## LESETEXT
##############################

Tilmann P. Gangloff, Diplom-Journalist und regelmäßiges Mitglied der Jury für den Grimme-Preis, schreibt freiberuflich unter anderem für das Portal evangelisch.de täglich TV-Tipps und setzt sich auch für "epd medien" mit dem Fernsehen auseinander. Auszeichnung: 2023 Bert-Donnepp-Preis - Deutscher Preis für Medienpublizistik (des Vereins der Freunde des Adolf-Grimme-Preises).
Anders als er ist sie mit dem Status "Freundschaft plus" ganz zufrieden und hätte auch nichts dagegen, wenn er das Angebot annimmt, zum Bundeskriminalamt nach Wiesbaden zu wechseln. Dass dort auch seine Ex-Frau mit dem gemeinsamen Sohn lebt, gefällt ihr allerdings weniger. Gewohnt amüsant und typisch für Krimis, in denen Menschen wie Lisa klüger sind als die Polizei, sind dagegen die kleinen Kompetenzstreitigkeiten, diesmal belustigt beobachtet von Zellingers neuer Kollegin Alessia (Alina Sokhna M’Baye), die sich fragt, wie der Kommissar ohne sein Zweithirn beim BKA klarkommen will.

##############################

## AUFGABENSTELLUNG 1
Gib den Abschnitt des Lesetexts von "Tilmann P. Gangloff, Diplom-Journalist" bis einschließlich "Freunde des Adolf-Grimme-Preises)." erneut wieder und tausche dabei "Diplom-Journalist" gegen "Medienjournalist" aus.
## AUFGABENSTELLUNG 2
Nenne alle Personennamen, die im Absatz des Lesetexts vorkommen, der mit „Anders als er“ beginnt.
Für die Arbeit mit dem Lesetext ist das Material ohne Belang.

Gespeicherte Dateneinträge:
##############################

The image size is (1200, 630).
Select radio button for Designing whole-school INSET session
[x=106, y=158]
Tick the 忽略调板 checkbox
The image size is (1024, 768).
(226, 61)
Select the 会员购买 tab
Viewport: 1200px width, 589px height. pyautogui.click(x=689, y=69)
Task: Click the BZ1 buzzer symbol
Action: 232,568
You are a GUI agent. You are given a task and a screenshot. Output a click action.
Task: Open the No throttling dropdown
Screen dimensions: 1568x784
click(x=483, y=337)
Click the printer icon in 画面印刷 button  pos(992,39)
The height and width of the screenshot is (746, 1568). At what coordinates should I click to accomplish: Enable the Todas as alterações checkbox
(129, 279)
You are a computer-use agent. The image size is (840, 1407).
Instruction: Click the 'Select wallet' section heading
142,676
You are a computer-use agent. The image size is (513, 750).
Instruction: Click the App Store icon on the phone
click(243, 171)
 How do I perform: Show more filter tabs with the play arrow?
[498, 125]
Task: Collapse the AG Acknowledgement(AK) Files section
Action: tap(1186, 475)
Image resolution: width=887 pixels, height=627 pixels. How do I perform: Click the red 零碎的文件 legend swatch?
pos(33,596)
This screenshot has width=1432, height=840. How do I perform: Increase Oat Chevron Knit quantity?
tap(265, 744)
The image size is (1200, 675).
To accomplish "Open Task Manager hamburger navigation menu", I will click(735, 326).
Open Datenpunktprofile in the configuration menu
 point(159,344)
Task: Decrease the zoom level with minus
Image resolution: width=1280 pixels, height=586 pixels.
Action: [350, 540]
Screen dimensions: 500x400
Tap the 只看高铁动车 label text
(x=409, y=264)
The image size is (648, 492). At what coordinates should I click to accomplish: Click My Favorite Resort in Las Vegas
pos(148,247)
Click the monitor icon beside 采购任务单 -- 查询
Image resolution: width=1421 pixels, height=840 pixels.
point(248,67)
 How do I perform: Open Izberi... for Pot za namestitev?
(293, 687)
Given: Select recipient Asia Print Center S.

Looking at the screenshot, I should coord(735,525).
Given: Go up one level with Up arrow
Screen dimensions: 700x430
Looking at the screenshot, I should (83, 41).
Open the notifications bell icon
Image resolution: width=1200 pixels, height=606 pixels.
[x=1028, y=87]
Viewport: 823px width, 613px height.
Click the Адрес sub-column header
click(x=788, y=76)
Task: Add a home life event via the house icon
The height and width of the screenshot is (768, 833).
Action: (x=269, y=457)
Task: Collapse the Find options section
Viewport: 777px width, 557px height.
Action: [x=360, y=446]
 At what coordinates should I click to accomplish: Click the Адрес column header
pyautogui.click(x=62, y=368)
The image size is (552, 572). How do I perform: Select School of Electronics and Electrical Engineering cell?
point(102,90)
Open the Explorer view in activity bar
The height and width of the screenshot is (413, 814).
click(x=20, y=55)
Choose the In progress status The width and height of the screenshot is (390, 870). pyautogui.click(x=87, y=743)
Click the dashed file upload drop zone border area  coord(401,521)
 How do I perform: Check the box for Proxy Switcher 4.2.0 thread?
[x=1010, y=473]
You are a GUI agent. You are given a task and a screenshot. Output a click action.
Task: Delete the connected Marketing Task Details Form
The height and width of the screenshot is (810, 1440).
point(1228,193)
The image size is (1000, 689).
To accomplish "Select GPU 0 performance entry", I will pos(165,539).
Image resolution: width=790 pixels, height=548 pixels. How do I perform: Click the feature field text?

##############################

## ÜBUNGSERGEBNIS 1
Tilmann P. Gangloff, Medienjournalist und regelmäßiges Mitglied der Jury für den Grimme-Preis, schreibt freiberuflich unter anderem für das Portal evangelisch.de täglich TV-Tipps und setzt sich auch für "epd medien" mit dem Fernsehen auseinander. Auszeichnung: 2023 Bert-Donnepp-Preis - Deutscher Preis für Medienpublizistik (des Vereins der Freunde des Adolf-Grimme-Preises).

## ÜBUNGSERGEBNIS 2
Lisa, Zellinger, Alessia, Alina Sokhna M’Baye